Reused shared memory with `PREALLOCATED_WITH_REALLOC`

ros2 / rmw_fastrtps

Implementation of the ROS Middleware (rmw) Interface using eProsima's Fast RTPS.

Apache License 2.0

157 stars 117 forks source link

Reused shared memory with `PREALLOCATED_WITH_REALLOC` #783

Open mauropasse opened 1 month ago

mauropasse commented 1 month ago

On the PR https://github.com/ros2/rclcpp/pull/2624 I provide a fix to allow the user to make copies of loaned messages, keeping them beyond the subscription callback scope. With the fix, the loaned message is returned to the DDS when the user's copy of the message goes out of scope.

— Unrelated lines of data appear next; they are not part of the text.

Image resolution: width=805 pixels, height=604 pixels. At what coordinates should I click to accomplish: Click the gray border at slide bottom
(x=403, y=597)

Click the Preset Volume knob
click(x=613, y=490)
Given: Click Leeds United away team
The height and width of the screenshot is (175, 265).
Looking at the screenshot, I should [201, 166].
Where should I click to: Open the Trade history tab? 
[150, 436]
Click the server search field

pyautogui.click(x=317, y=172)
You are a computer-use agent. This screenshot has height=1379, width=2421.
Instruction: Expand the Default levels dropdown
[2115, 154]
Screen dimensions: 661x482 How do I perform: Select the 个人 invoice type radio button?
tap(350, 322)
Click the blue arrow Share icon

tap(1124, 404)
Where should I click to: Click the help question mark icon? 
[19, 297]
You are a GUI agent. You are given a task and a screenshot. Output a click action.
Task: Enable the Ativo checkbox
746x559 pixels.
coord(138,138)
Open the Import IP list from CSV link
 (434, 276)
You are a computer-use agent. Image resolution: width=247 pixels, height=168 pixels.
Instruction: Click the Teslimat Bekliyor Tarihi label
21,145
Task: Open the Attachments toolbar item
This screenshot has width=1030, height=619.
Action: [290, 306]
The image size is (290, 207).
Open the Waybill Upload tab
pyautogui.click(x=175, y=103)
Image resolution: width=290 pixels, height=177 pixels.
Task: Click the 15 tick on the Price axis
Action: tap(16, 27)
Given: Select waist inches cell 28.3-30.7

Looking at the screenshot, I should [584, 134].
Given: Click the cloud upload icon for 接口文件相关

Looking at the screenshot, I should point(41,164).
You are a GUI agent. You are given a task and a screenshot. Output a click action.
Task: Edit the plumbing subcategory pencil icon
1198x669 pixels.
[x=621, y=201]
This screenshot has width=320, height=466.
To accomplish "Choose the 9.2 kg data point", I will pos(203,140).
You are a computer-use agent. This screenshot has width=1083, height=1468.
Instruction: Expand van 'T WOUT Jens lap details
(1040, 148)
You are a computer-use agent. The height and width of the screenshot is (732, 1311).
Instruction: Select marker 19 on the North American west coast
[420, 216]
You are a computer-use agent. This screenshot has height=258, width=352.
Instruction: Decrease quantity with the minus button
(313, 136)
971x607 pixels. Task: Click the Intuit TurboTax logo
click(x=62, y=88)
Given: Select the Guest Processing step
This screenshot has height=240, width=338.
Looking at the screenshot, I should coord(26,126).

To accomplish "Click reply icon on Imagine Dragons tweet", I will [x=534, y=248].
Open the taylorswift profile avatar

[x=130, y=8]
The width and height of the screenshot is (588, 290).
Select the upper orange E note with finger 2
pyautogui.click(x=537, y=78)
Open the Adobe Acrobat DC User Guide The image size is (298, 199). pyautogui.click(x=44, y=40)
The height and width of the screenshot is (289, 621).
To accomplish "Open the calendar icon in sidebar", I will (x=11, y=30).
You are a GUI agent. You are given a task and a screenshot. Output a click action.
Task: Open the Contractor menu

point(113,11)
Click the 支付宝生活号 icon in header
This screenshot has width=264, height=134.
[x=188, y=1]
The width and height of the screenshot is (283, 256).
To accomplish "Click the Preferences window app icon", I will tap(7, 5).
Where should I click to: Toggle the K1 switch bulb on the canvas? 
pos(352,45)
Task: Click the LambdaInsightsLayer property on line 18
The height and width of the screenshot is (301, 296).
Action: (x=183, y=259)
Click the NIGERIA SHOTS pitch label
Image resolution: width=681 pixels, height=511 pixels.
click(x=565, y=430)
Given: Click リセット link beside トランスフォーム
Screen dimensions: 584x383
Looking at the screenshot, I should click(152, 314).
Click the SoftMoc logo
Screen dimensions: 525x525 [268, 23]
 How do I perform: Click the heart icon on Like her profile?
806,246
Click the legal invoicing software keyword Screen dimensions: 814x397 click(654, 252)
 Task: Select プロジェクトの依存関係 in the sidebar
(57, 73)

In the PR I add a unit test to verify that memory is not reused until all entities have returned the loan. The tests fully pass when history memory policy is set as DYNAMIC_REUSABLE, but fails when set as PREALLOCATED_WITH_REALLOC:

[  FAILED  ] 2 tests, listed below:
[  FAILED  ] TestSharedMemory.user_is_last_loan_owner
[  FAILED  ] TestSharedMemory.sub_is_last_loan_owner

The failures mean that a user is provided with loaned memory which has been previously provided, and is still in use:

Case 1: The user keeps copies (loaned not returned)
Case 2: A not-spinning subscription is keeping copies in its internal buffer.

While a temporary solution would be to only use DYNAMIC_REUSABLE on shared memory, this mode has the issue that a undesired copy is performed on a multi-process system, as I describe in https://github.com/ros2/rmw_fastrtps/issues/782

So in short:

PREALLOCATED_WITH_REALLOC: Issues shared memory still in use
DYNAMIC_REUSABLE: A copy of the message happens on a multi-process system

Do you think this is a bug, or the use of PREALLOCATED_WITH_REALLOC inherently breaks proper shared memory management?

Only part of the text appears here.